• _CHALLENGE 1_: In the entries, rewrite everything from the line containing "Click line number 5 in the gutter" down to the line containing "point(172,68)", both included, and give only those lines. Keep the requests unchanged, but multiply every coordinate in the answers by 0.2 and round to whole numbers, with halves rounding up.

-=-=-=-=-

The next issue is the Canon. Canon means a rule of measure. In the sense of the Christian Bible, it means those books deemed divinely inspired, and to Roman Catholics, a partial rule of faith and morals. Canonical books are divided into two classes: protocanonical, those deemed inspired; and deuterocanonical, those denied or doubted by some as being inspired. In the Old Testament, the deuterocanonical books are the apocrypha; in the New Testament, the deuterocanonical books are Hebrews, James, II Peter, II and III John, Jude, and the Book of Revelations. The Roman Catholic Church has declared all these books to be protocanonical; but some Catholic and non-Catholic scholars have different opinions on the matter. It was only at the Council of Trent that the Roman Catholic Church finally declared the Catholic Canon di fide [closed].

There is little doubt that the concept of the canon was around in Contantine's time. In Eusebius' History of the Church, he divided scripture into three categories, basing their value, or truthfulness, on how commonly used they were by Orthodox teachers -- whom he never identifies.



III.24:

Cat. 1 -- (The Recognized Books) 4 gospels, Acts, 1 Peter and 1 John, all the epistles of Paul; "to these may be added (if thought proper) The Revelation of John".

Cat. 2 -- (The Disputed Books) James, Jude, 2 Peter, 2 John, 3 John, "(the work either of the Evangelist John or of someone else with the same name)".

Cat. 3 -- (The Spurious Books) Acts of Paul, the Shepherd [of Hermas], Epistle of Barnabas and the Teachings of the Apostles, the Revelation of Peter, and again, The Revelation of John "(if this seems the place for it; as I said before, some reject it, others include it among the Recognized Books)".

III.3:

"As to the Revelation, the views of most people to this day are evenly divided." [17]

For the most part, Eusebius classification is what one now finds in the New Testament. So although it took a few more centuries to finally close the Canon by a number of Christian churches; an idea of an early canon at least existed in Eusebius' time. So what about the Bible?

In Theodoret's history of the Church, one finds this very revealing passage:

"Constantinus Augustus, the great and the victorious, to Eusebius.

"Adopt joyfully the mode of procedure determined upon by us, which we have thought expedient to make known to your prudence, namely, that you should get written, on fine parchment, fifty volumes, easily legible and handy for use; these you must have transcribed by skilled calligraphers, accurately acquainted with their art. I mean, of course, copies of the Holy Scriptures, which, as you know, it is most necessary that the congregation of the Church should both have and use. A letter has been sent from our clemency to the catholicus of the diocese, in order that he may be careful that everything necessary for the undertaking is supplied. The duty devolving upon you is to take measures to ensure the completion of these manuscripts within a short space of time. When they are finished, you are authorised by this letter to order two public carriages for the purpose of transmitting them to us; and thus the fair manuscripts will be easily submitted to our inspection. Appoint one of the deacons of your church to take charge of this part of the business; when he comes to us, he shall receive proofs of our benevolence. May God preserve you, beloved brother." [18]""

-=-=-=-=-

• _CHALLENGE 2_: Continue the passage on the biblical canon from where it stops.

-=-=-=-=-

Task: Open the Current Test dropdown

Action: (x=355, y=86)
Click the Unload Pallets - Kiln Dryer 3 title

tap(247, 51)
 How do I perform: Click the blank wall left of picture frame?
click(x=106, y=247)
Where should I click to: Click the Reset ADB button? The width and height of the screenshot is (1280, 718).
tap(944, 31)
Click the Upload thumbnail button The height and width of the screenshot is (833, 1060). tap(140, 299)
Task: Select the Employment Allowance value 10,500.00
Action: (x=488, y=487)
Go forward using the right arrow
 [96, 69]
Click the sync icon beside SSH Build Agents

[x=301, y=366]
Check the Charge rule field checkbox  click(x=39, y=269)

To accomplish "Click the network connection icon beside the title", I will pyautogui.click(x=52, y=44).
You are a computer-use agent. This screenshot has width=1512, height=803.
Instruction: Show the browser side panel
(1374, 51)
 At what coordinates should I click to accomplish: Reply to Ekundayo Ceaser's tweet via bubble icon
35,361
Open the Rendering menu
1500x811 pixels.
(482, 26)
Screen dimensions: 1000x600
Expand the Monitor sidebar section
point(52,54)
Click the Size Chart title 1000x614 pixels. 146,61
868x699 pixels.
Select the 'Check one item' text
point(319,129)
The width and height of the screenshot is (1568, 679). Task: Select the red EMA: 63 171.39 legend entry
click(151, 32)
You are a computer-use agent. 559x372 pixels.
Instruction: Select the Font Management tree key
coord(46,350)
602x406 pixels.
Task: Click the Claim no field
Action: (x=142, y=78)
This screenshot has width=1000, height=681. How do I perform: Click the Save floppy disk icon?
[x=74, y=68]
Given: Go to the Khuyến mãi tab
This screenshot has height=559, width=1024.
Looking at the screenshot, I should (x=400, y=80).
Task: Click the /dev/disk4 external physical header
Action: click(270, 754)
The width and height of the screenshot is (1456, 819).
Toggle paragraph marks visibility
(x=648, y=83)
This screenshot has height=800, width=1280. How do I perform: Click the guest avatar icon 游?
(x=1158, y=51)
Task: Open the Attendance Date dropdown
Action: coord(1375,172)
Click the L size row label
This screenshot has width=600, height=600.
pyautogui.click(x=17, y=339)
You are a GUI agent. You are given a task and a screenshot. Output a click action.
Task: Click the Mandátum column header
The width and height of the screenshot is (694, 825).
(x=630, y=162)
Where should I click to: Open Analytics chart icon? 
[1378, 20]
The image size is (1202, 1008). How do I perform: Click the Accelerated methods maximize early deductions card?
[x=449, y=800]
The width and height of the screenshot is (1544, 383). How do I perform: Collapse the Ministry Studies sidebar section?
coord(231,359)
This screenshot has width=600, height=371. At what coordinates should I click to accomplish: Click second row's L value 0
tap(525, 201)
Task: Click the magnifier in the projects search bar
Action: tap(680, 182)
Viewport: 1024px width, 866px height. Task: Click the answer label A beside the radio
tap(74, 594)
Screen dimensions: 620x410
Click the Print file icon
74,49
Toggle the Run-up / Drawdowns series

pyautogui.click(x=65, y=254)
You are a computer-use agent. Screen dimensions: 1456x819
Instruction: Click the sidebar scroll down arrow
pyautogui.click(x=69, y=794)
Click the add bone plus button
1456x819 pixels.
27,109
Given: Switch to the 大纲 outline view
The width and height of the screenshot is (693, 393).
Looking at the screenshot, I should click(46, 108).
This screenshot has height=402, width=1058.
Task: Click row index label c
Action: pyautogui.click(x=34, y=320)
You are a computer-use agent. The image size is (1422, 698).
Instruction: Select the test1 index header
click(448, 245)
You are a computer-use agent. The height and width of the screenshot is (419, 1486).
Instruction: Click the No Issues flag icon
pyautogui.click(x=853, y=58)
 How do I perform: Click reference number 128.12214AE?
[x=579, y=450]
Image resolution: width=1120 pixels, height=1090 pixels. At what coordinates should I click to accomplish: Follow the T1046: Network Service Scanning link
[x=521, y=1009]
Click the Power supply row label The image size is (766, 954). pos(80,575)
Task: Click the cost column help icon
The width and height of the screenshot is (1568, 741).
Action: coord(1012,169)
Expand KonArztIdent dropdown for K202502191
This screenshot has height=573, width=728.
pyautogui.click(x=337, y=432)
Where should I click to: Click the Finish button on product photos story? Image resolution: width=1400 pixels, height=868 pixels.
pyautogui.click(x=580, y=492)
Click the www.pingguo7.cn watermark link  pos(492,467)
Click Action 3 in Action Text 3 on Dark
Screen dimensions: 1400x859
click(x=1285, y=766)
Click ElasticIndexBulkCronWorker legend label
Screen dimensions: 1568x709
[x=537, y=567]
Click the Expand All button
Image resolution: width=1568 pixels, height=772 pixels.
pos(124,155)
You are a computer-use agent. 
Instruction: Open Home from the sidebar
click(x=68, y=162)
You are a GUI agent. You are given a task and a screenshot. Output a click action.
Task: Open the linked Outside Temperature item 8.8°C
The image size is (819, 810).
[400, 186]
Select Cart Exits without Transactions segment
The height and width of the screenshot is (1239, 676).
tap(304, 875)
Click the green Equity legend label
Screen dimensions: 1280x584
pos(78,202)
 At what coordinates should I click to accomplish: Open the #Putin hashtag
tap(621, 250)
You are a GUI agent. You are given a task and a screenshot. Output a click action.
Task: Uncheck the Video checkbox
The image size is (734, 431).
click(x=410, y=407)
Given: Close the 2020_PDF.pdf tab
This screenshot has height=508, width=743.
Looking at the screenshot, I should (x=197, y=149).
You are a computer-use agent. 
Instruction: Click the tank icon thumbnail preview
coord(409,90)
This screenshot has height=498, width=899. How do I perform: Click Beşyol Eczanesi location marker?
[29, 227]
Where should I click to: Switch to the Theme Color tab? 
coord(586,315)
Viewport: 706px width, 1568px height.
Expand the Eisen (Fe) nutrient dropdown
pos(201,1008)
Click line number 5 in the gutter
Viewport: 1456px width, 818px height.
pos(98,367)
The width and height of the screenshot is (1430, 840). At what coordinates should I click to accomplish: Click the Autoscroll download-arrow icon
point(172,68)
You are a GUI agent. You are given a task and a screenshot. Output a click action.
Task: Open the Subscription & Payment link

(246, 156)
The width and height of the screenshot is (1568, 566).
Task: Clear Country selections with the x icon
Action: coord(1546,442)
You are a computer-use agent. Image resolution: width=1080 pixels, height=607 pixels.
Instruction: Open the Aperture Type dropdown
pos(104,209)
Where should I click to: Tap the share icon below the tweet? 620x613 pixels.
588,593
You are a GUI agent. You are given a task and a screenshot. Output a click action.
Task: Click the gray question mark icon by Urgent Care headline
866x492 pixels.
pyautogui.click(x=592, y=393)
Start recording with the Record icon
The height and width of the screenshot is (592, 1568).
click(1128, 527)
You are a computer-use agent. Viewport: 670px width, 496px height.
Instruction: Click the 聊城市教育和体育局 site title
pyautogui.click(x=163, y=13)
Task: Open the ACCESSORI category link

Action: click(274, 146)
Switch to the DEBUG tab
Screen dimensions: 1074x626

-=-=-=-=-

• _TASK RESPONSE 1_:
Click line number 5 in the gutter
Viewport: 1456px width, 818px height.
pos(20,73)
The width and height of the screenshot is (1430, 840). At what coordinates should I click to accomplish: Click the Autoscroll download-arrow icon
point(34,14)

• _TASK RESPONSE 2_:
----------



## bullethead (Feb 5, 2012)

centerpin fan said:


> You picked the word, not me.  It's often used in this forum, and it's completely wrong.



So now that "vote" is no longer the word......did someone decide what made it in and what didn't?


----------



## bullethead (Feb 5, 2012)

More:
""The Meaning of Inspiration

This single issue creates a great deal of confusion, for it is not clear how this inspiration works, or what is its final result. For the sake of simplicity, I will refer to Roman Catholic publications, since Catholics are the vast majority of Christians, and their official views on "inspiration" can be rightly considered the majority view. Using The New American Bible [19] for standard information on the Roman Catholic perspective, one finds that indeed the Catholic Church holds the Bible to be the Word of God.

In the Introduction of said Bible, we find this information under the subtitle: "Origin, Inspiration, and History of the Bible":

At the Council of Trent, the Church declared "she receives, 'All the books of the Testaments, Old and New, since the one God is the Author of both.'" At the first Vatican Council, "The Church holds those books as sacred and canonical, not because, having been composed by human industry, they were afterwards approved by her authority, nor merely because they contain revelation without error; but because having been written under the inspiration of the Holy Spirit, they have God as their Author." [20]

In the Encyclopaedic Dictionary of the same bible, we find this definition for "Inspiration of Scripture":

"The supernatural guidance of the Holy Spirit whereby the writers of the books of the Bible were supernaturally moved to write what God wished to be written. Thus, God is the principal author of the Bible. Because of this divine influence on the writers, they were unable to write anything except what God had predetermined would be written. Therefore, there are no errors in the divine revelations." [21]""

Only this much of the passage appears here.